● WORK ORDER: Scan the data for "computer" and copy the lines it appears in.

● RECORDS FOR THE TASK:
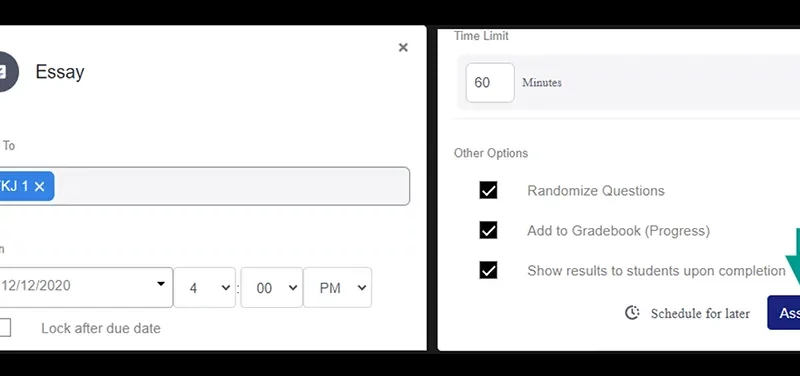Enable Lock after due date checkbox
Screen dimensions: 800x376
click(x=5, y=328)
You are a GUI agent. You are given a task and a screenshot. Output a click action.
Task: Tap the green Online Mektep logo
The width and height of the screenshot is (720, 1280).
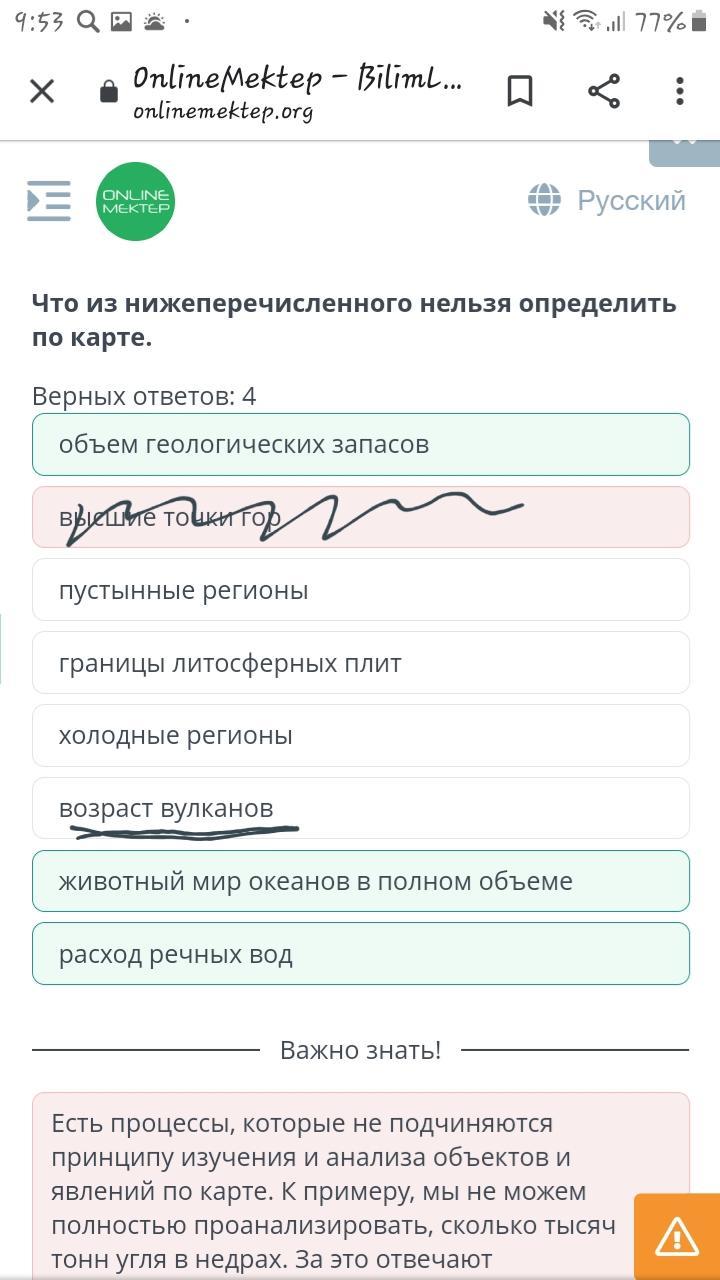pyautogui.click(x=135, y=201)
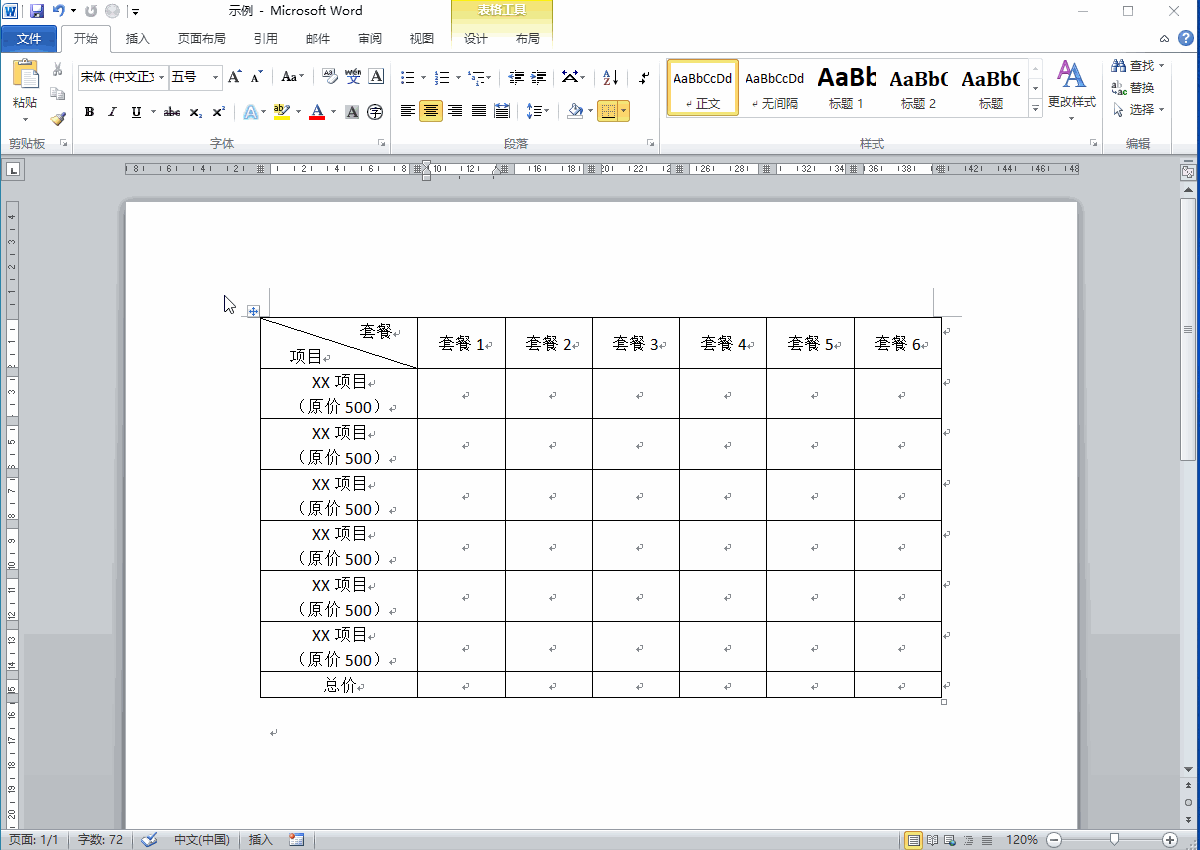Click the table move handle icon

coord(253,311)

...

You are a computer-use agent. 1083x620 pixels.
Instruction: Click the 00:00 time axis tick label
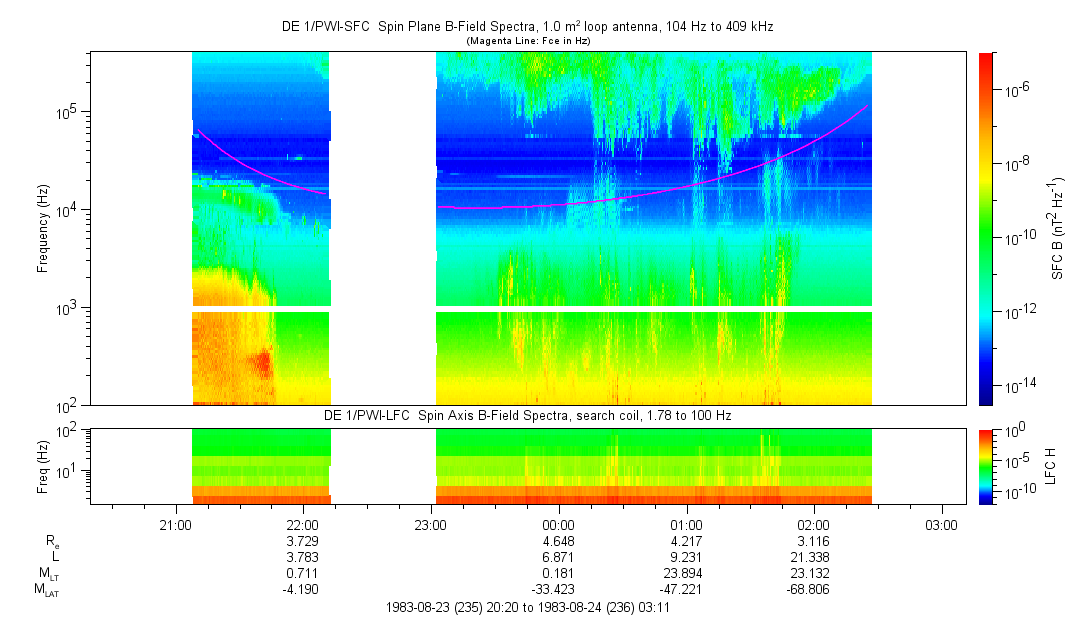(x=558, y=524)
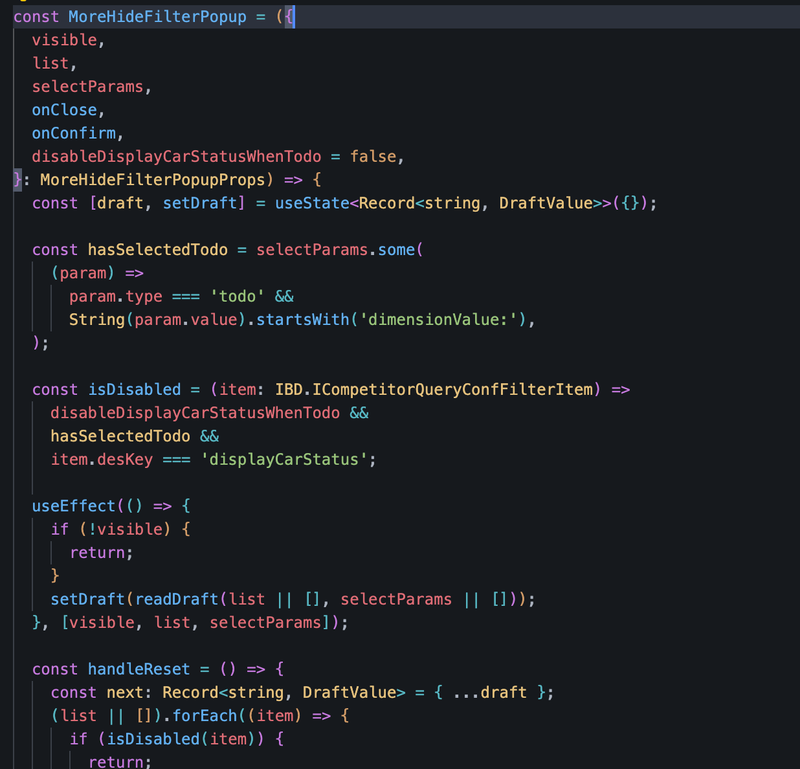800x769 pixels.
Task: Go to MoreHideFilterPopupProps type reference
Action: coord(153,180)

==

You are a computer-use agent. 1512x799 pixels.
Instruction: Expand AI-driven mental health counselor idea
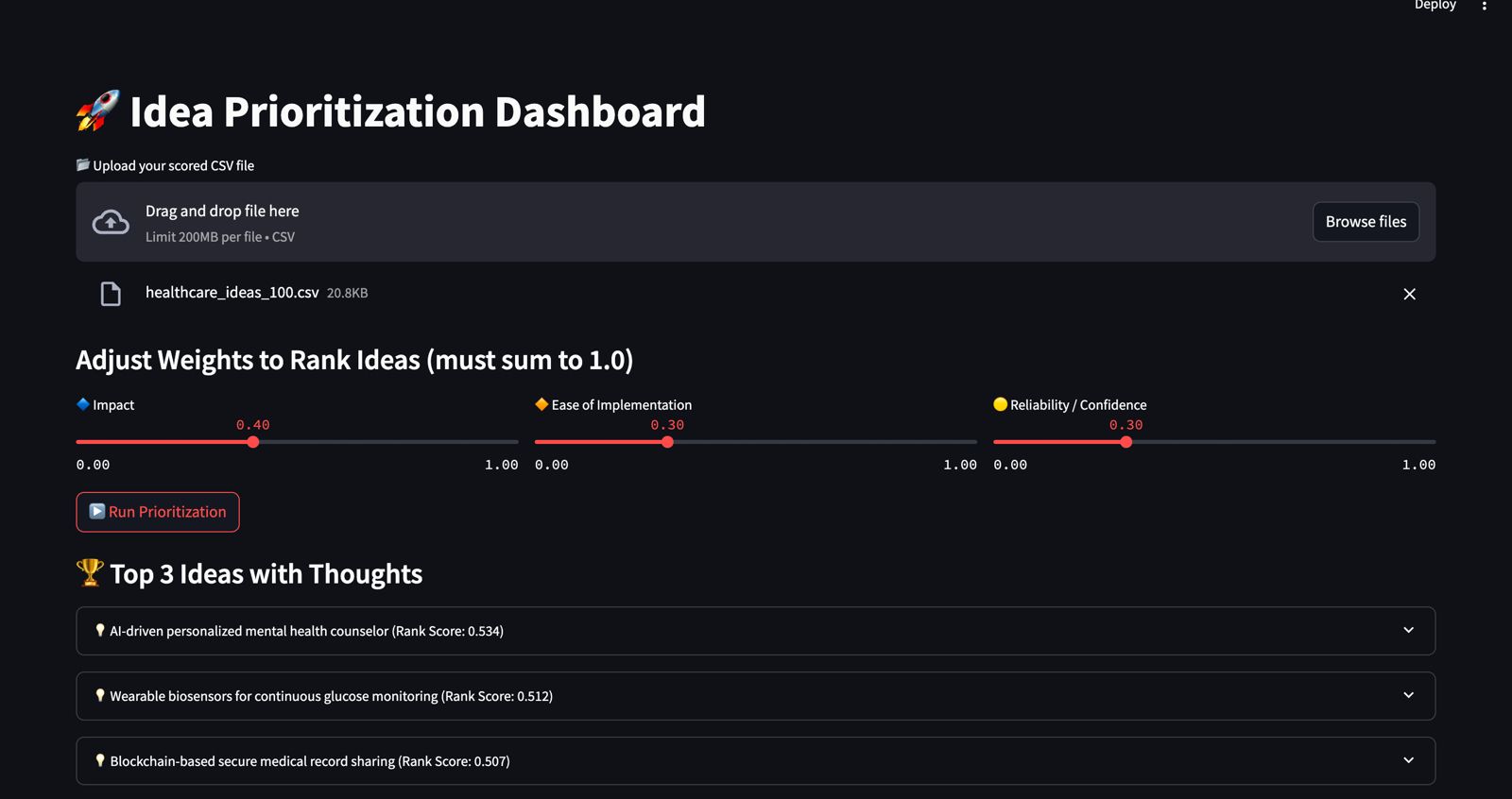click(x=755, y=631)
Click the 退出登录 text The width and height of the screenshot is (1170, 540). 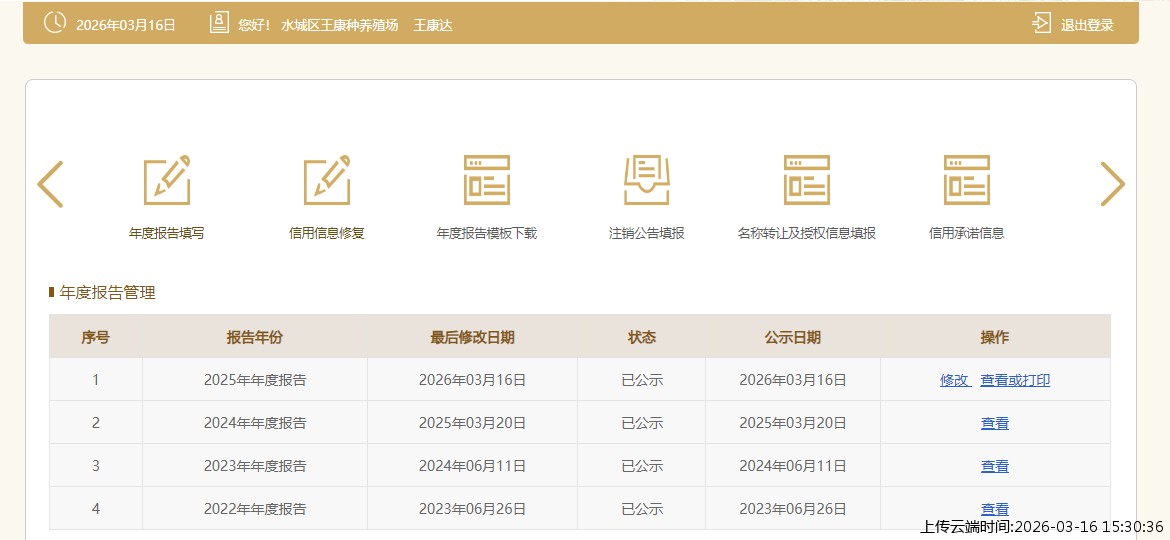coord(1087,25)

● WRITTEN SOLUTION:
You are a computer-use agent. 1083x620 pixels.
You are a computer-use agent. 1512x799 pixels.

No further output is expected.